Work task
Among the records below, find the lines with the word "computer" and copy them.

(Collected data entries)
= = = = =

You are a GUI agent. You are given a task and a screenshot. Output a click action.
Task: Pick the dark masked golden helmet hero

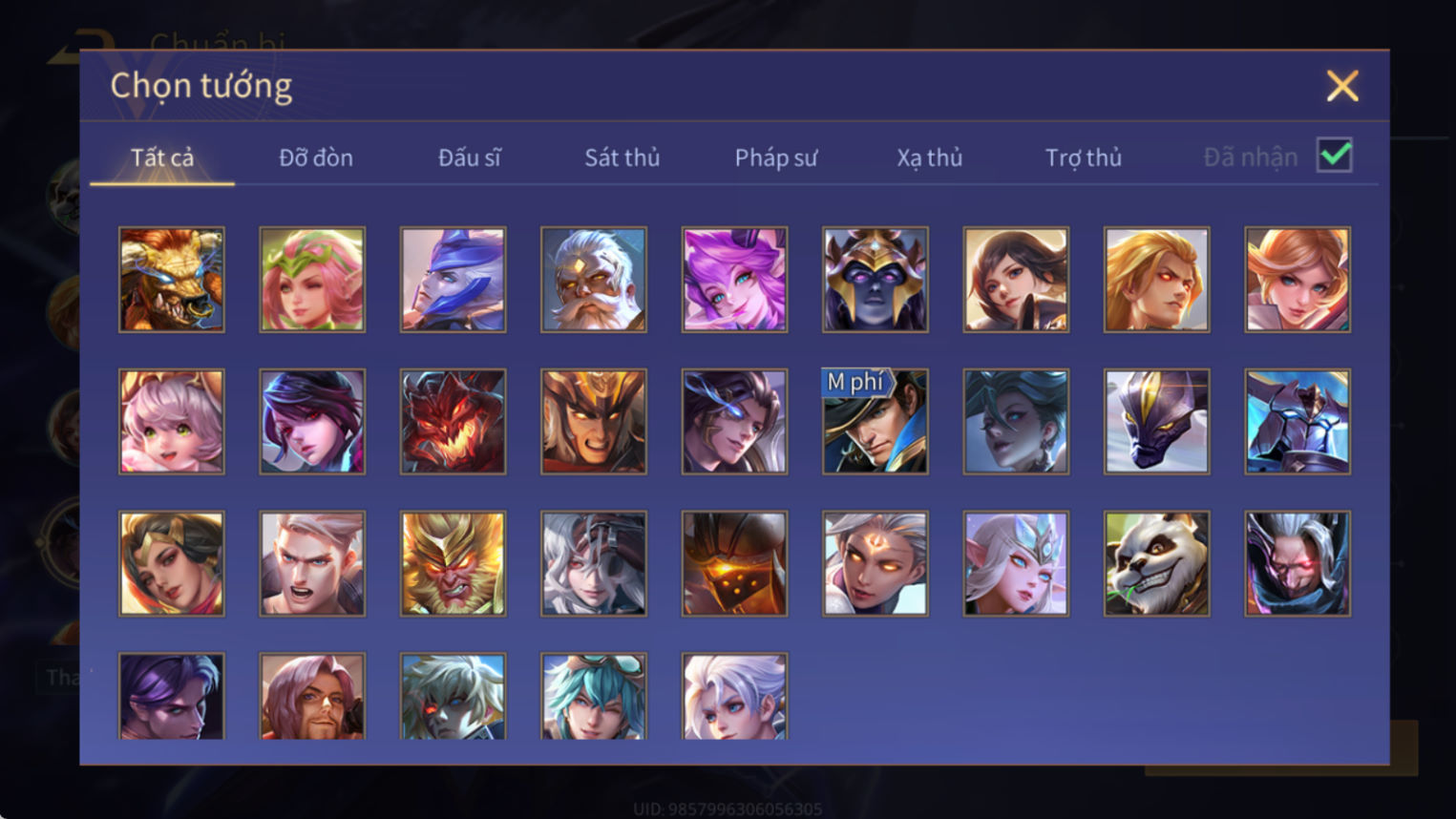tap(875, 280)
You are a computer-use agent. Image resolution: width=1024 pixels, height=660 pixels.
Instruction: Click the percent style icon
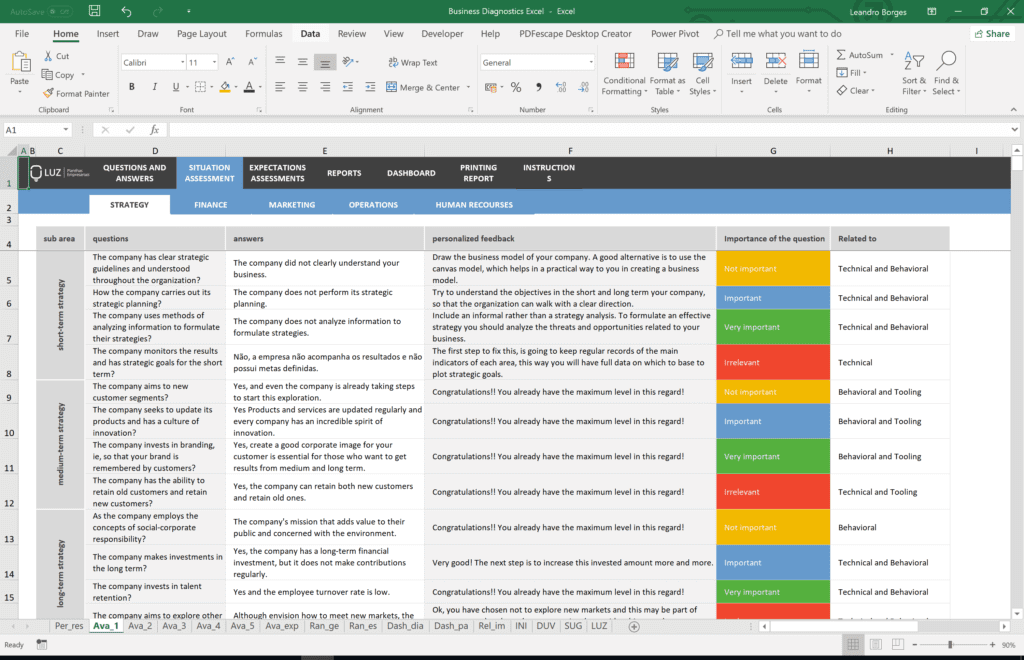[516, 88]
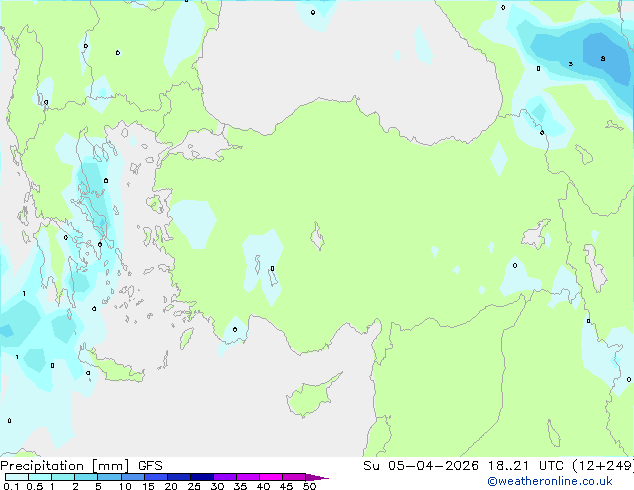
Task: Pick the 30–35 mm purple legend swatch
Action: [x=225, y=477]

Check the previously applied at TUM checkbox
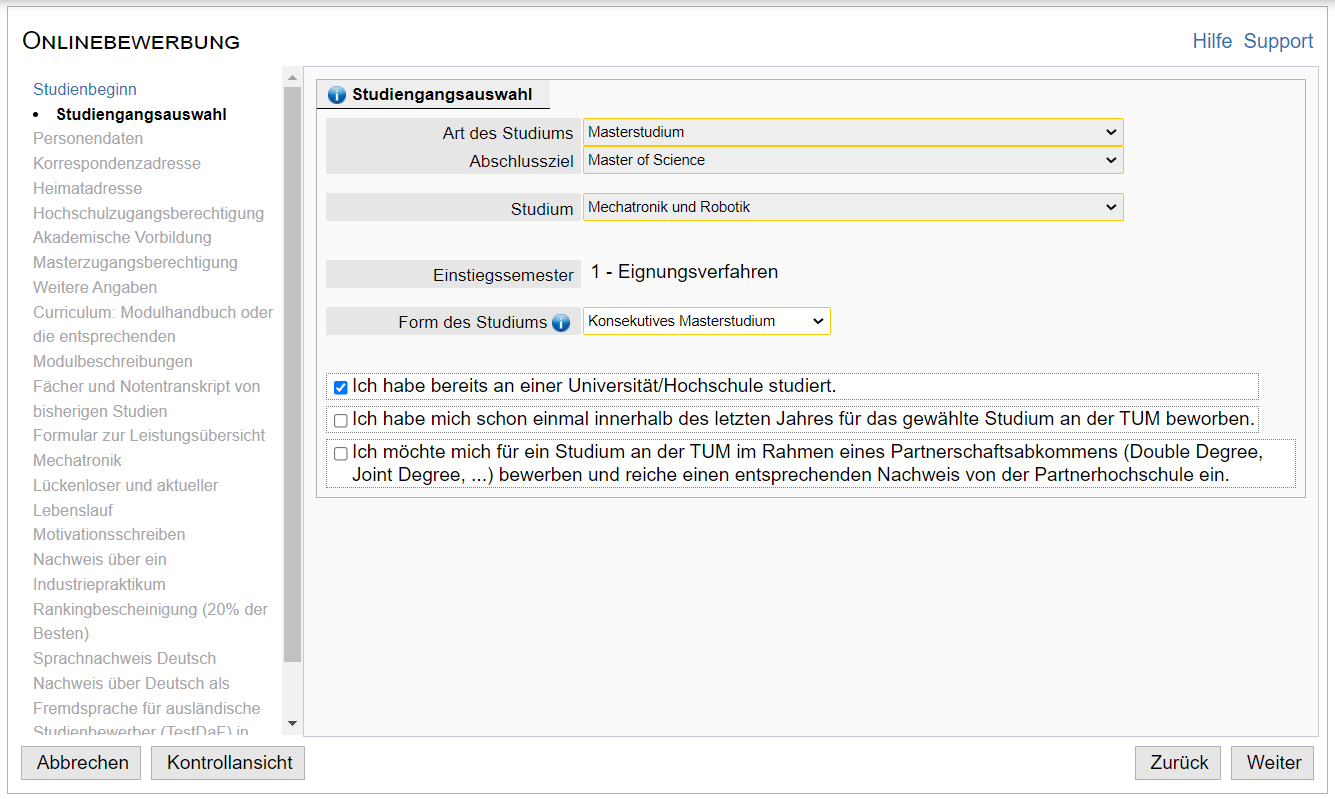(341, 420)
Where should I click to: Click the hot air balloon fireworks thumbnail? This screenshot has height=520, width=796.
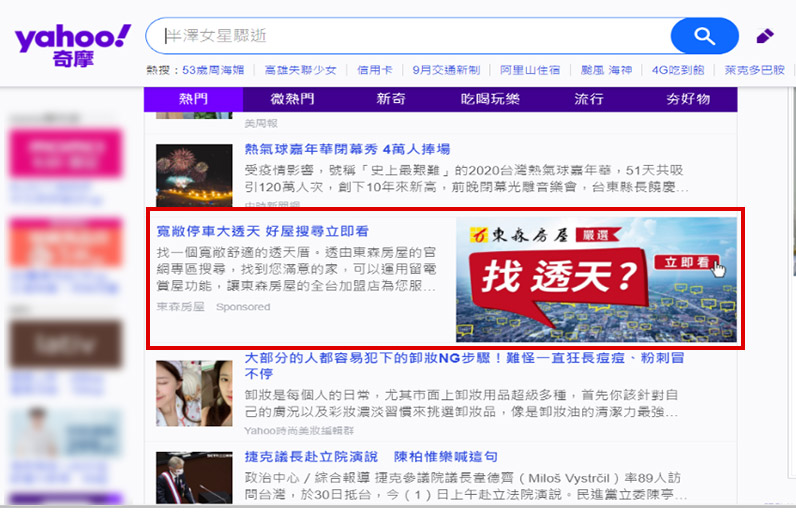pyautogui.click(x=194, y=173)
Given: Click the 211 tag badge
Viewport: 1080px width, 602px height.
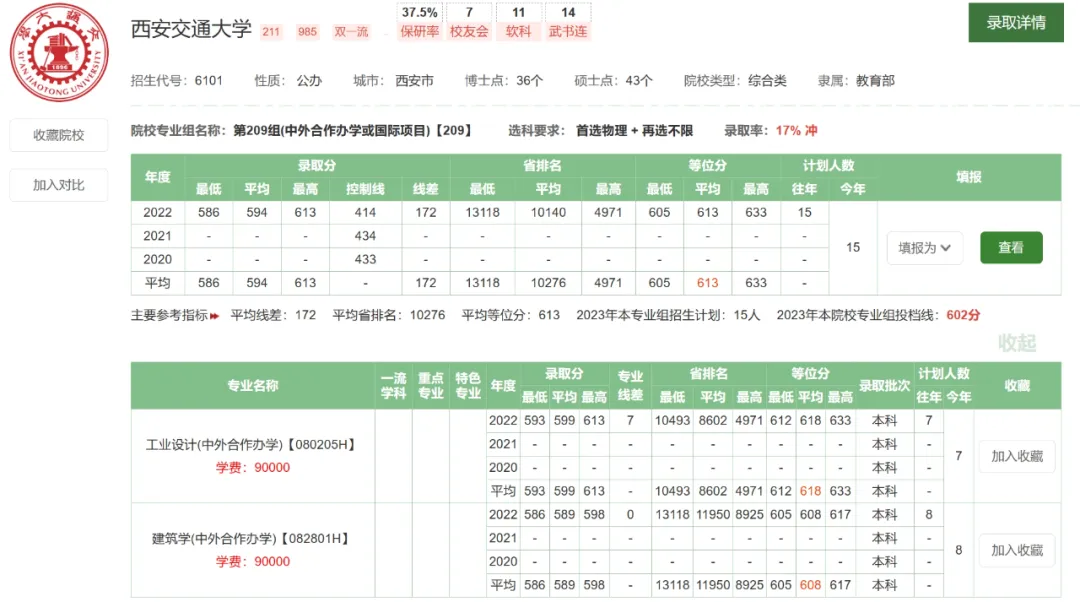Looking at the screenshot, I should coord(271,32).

= = = = =

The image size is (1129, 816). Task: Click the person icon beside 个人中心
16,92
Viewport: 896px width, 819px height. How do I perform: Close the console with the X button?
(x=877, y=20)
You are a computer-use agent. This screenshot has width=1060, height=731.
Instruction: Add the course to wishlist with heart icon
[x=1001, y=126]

= = = = =

Solution for this task
You are a computer-use agent. Image resolution: width=1024 pixels, height=660 pixels.
You are a computer-use agent. This screenshot has width=1060, height=731.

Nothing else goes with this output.